### [ASSIGNMENT]
Repeat exactly the lines below, from the line containing "Viewport: 1233px width, 952px" through the last line, both included. Leave out any pictures.

### [DATA LISTING]
▬▬▬

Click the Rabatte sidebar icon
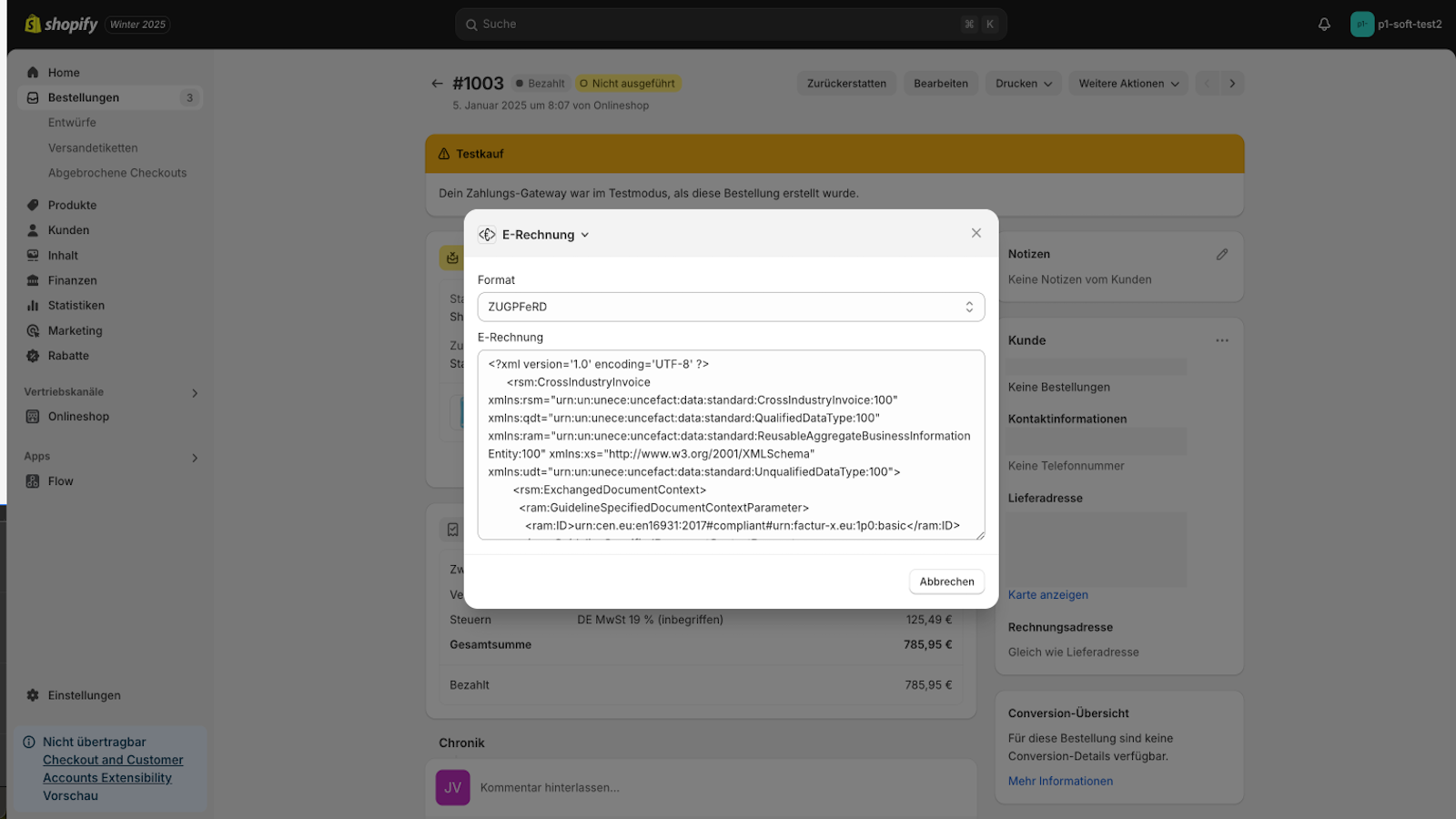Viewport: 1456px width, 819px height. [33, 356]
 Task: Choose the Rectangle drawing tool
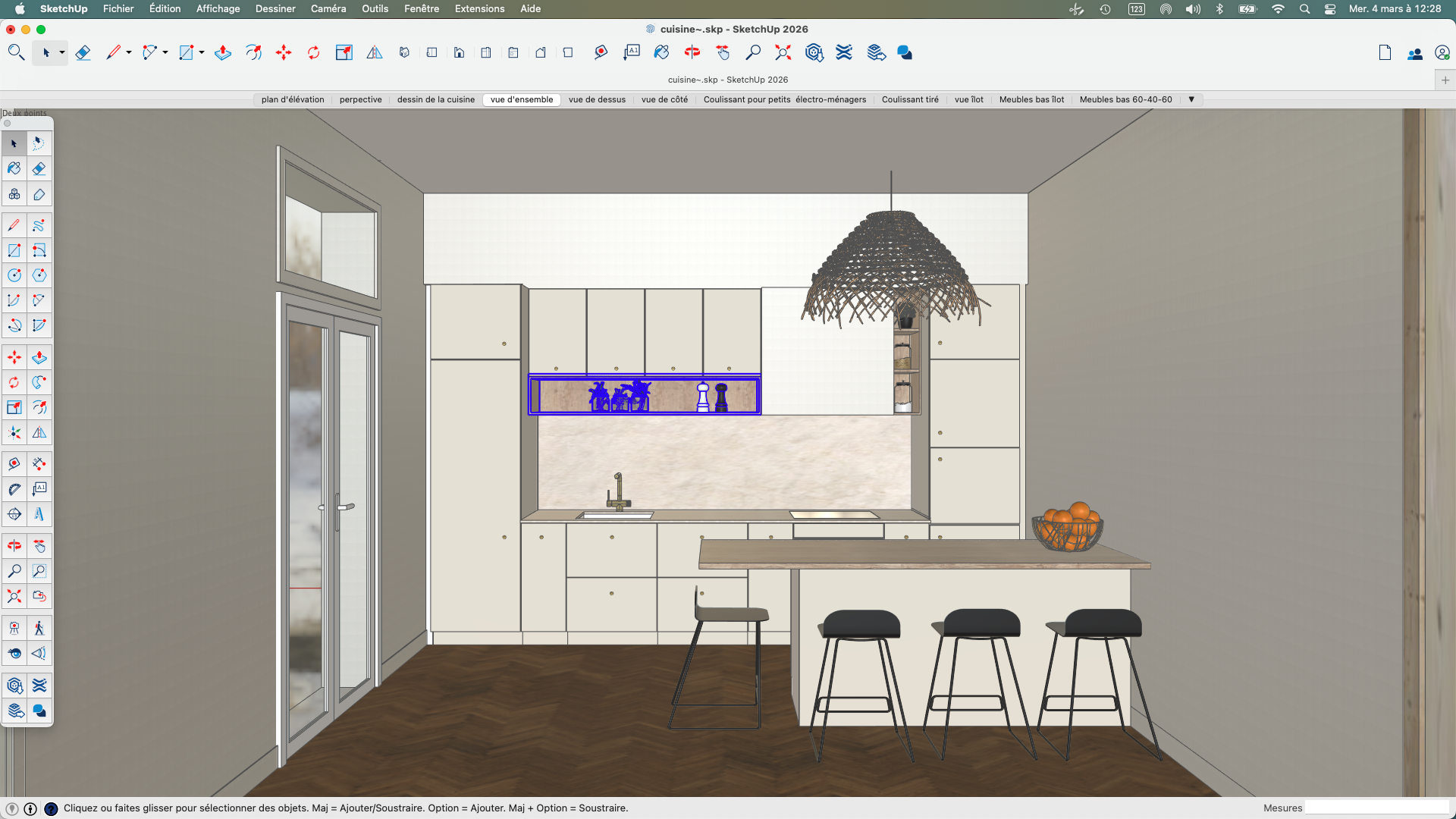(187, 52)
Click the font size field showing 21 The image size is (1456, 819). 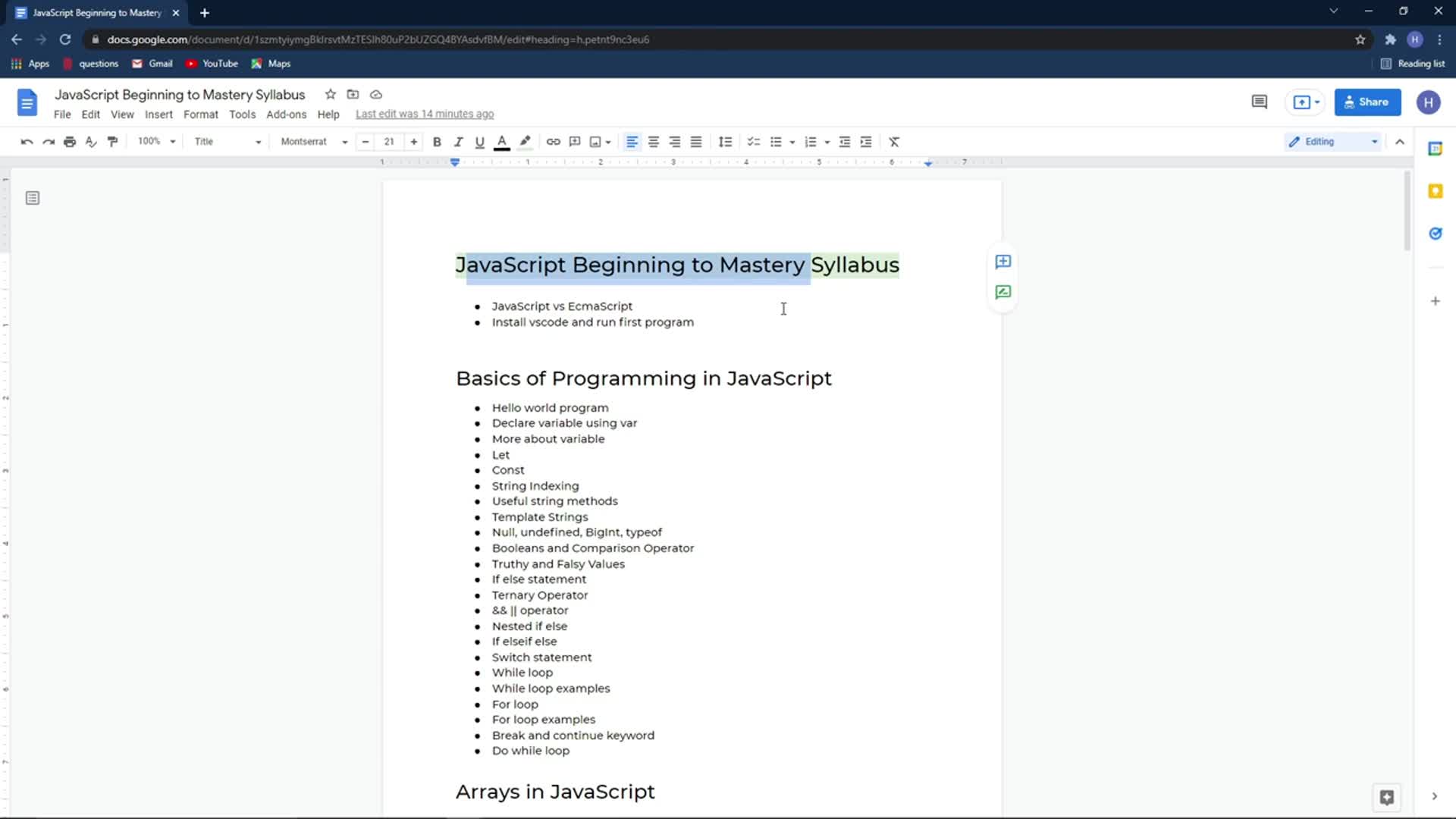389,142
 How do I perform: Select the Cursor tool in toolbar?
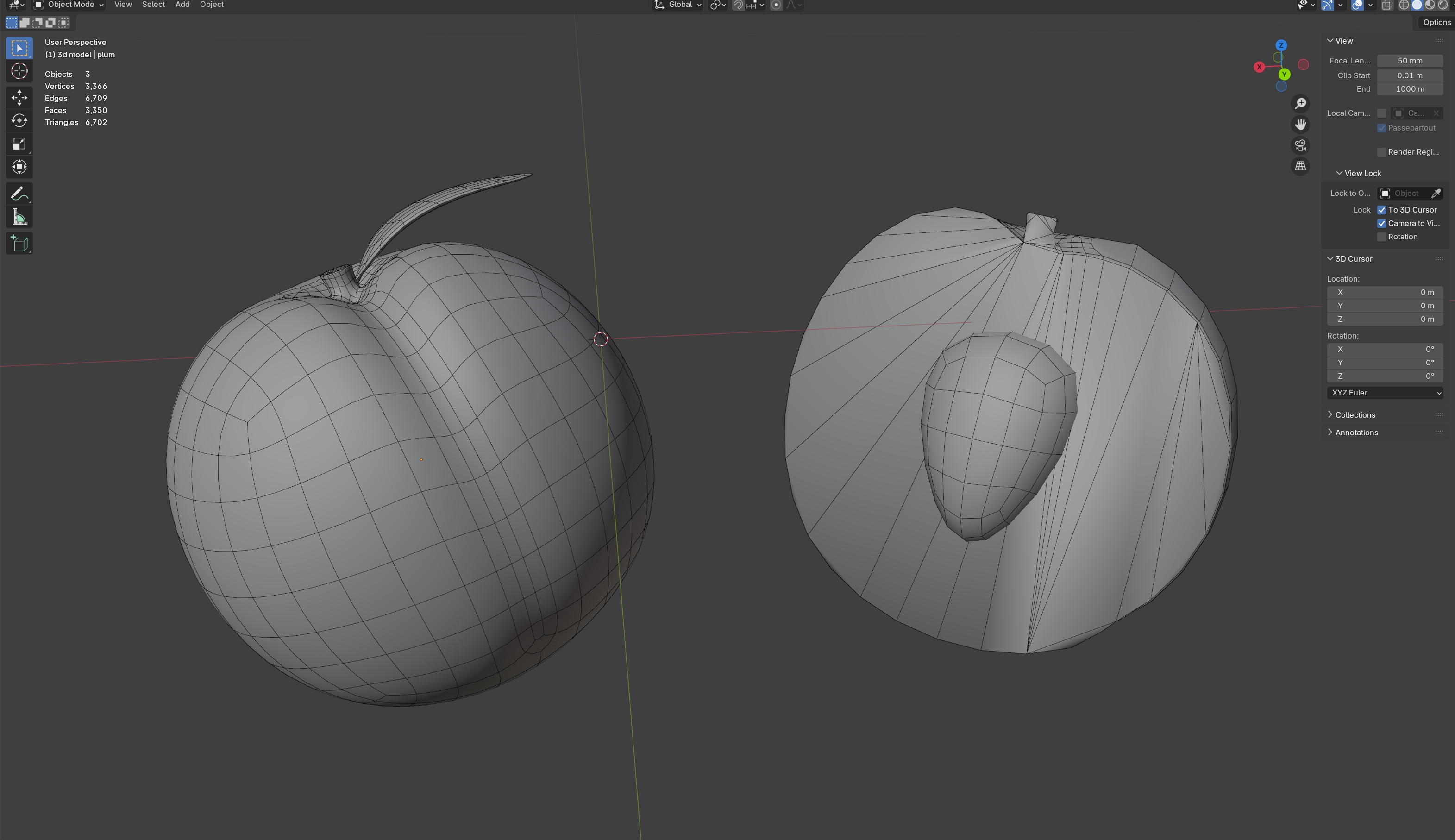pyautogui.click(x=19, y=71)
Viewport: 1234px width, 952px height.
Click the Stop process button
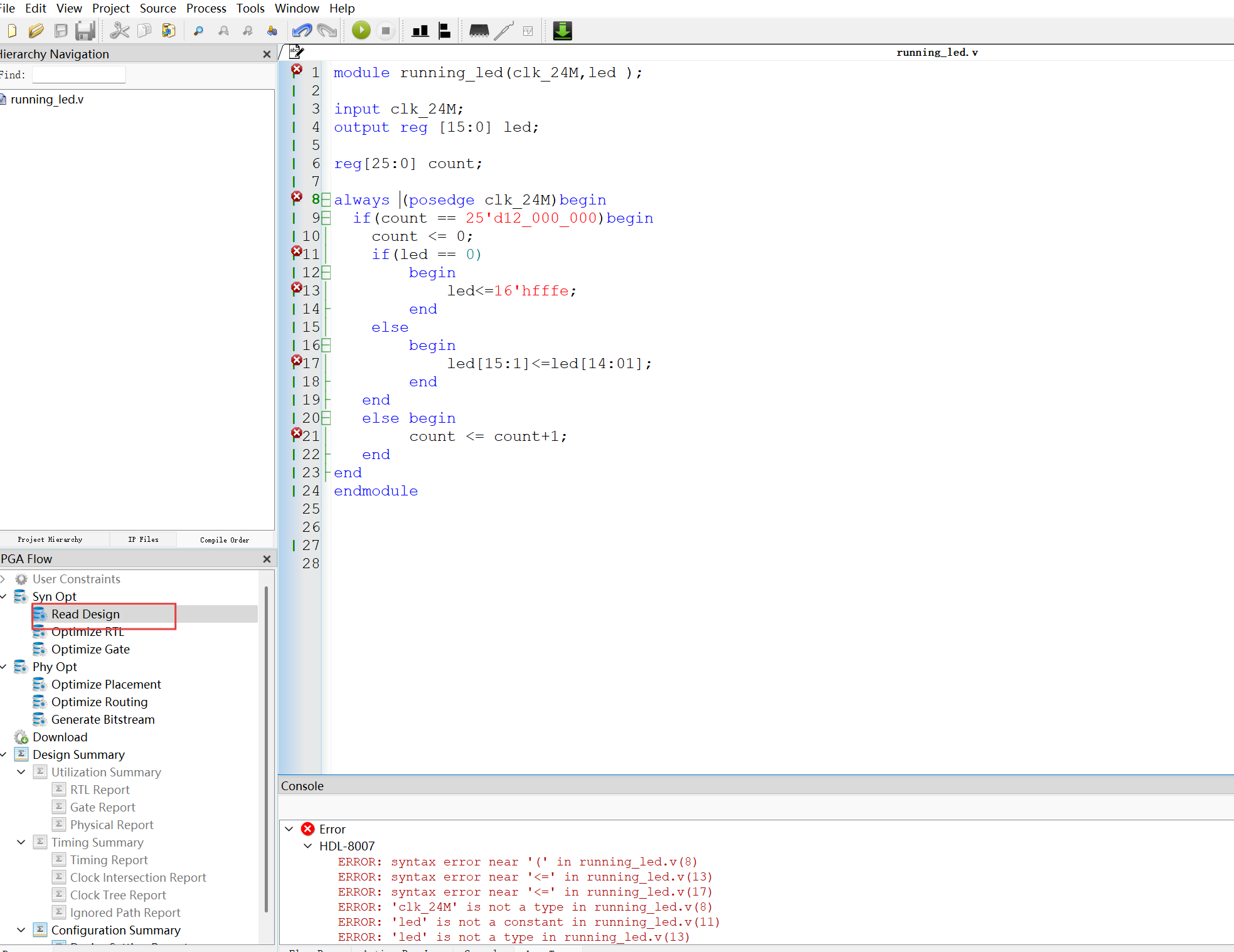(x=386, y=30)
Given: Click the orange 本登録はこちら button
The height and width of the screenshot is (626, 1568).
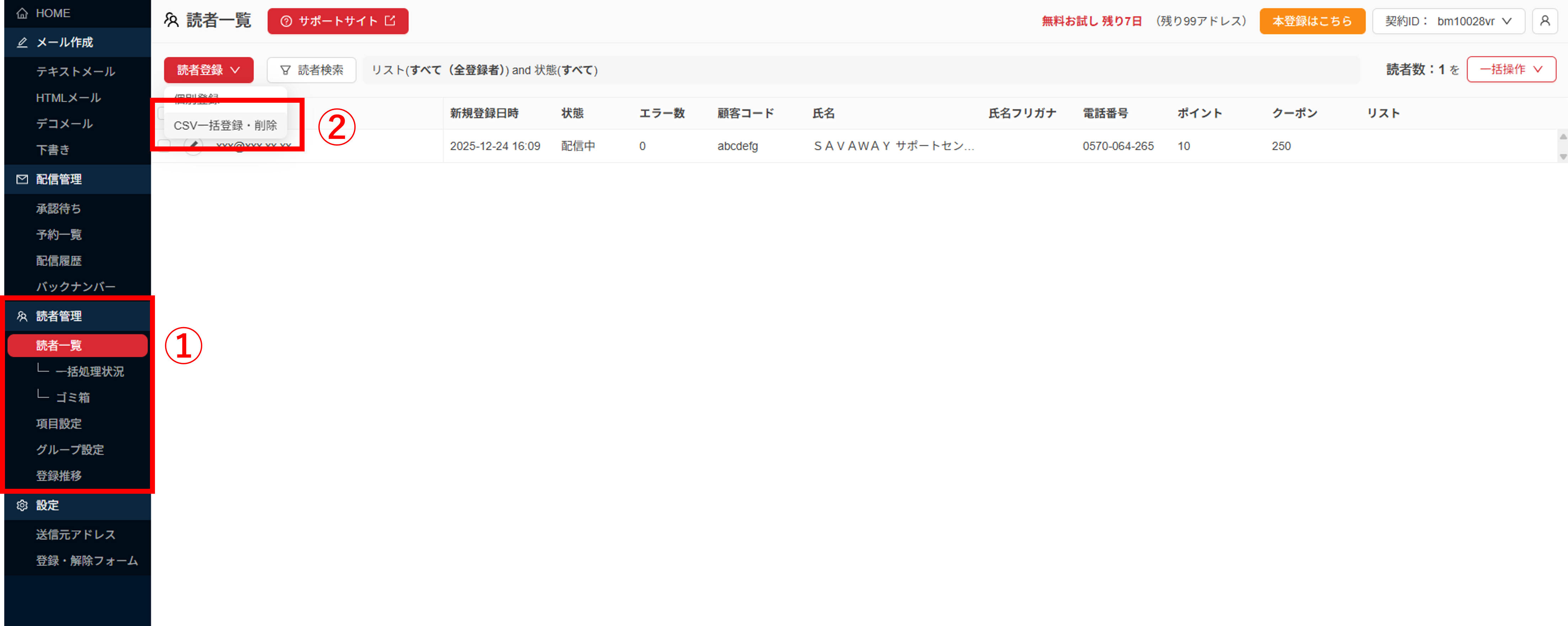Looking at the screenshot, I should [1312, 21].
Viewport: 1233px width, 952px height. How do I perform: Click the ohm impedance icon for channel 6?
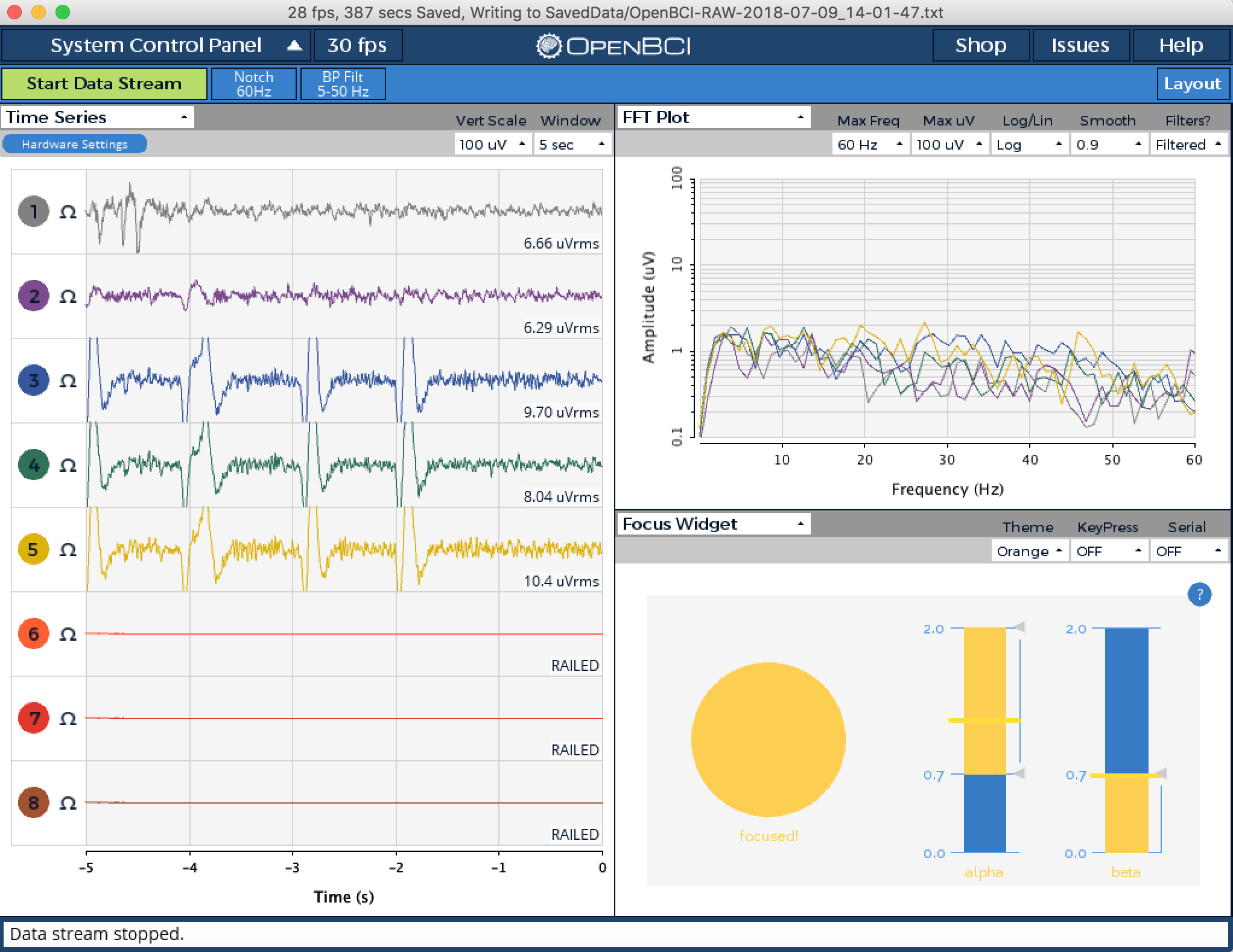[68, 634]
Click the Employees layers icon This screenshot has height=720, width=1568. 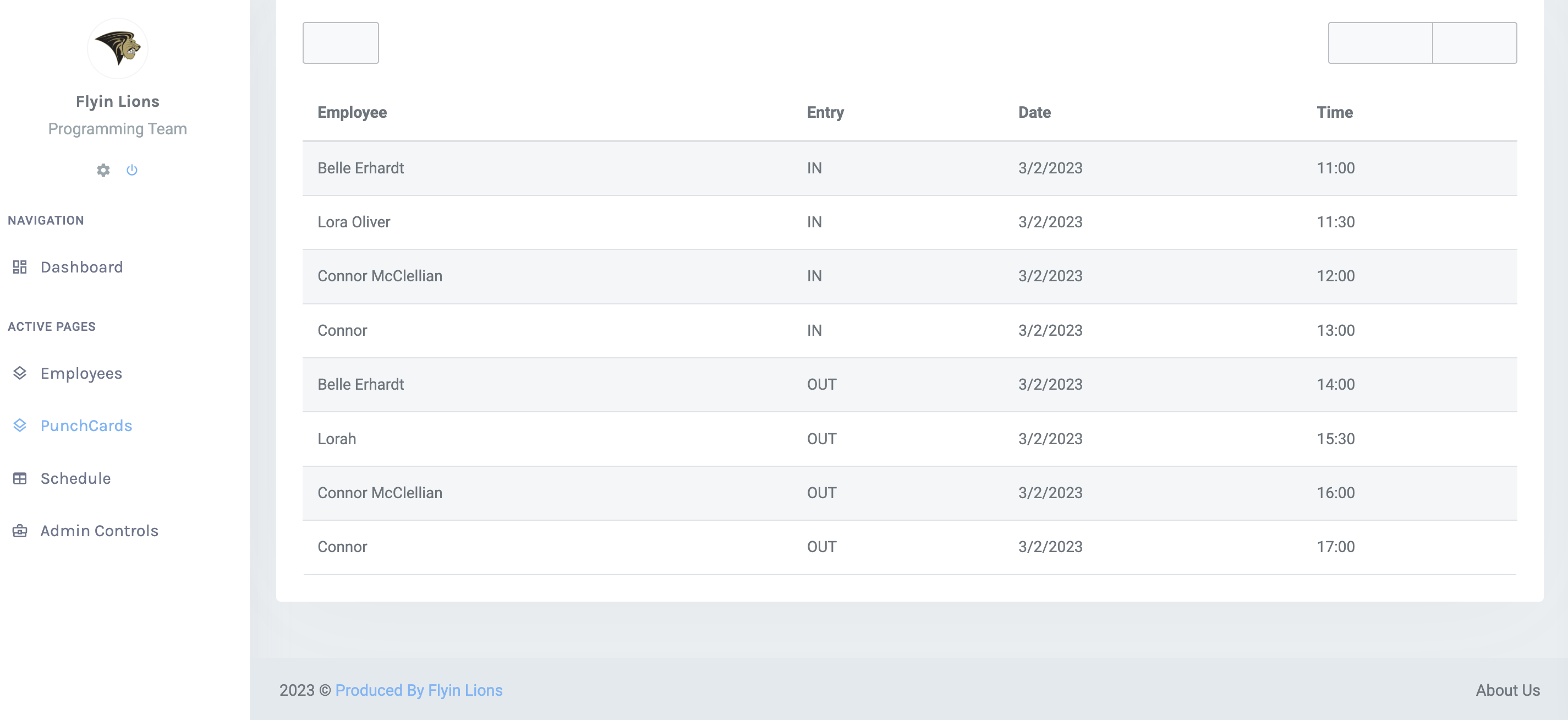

▬▬▬

### [SOLUTION TO THIS EXERCISE]
Viewport: 1233px width, 952px height. How do I perform: Click the ohm impedance icon for channel 6?
[68, 634]
Click the Employees layers icon This screenshot has height=720, width=1568. 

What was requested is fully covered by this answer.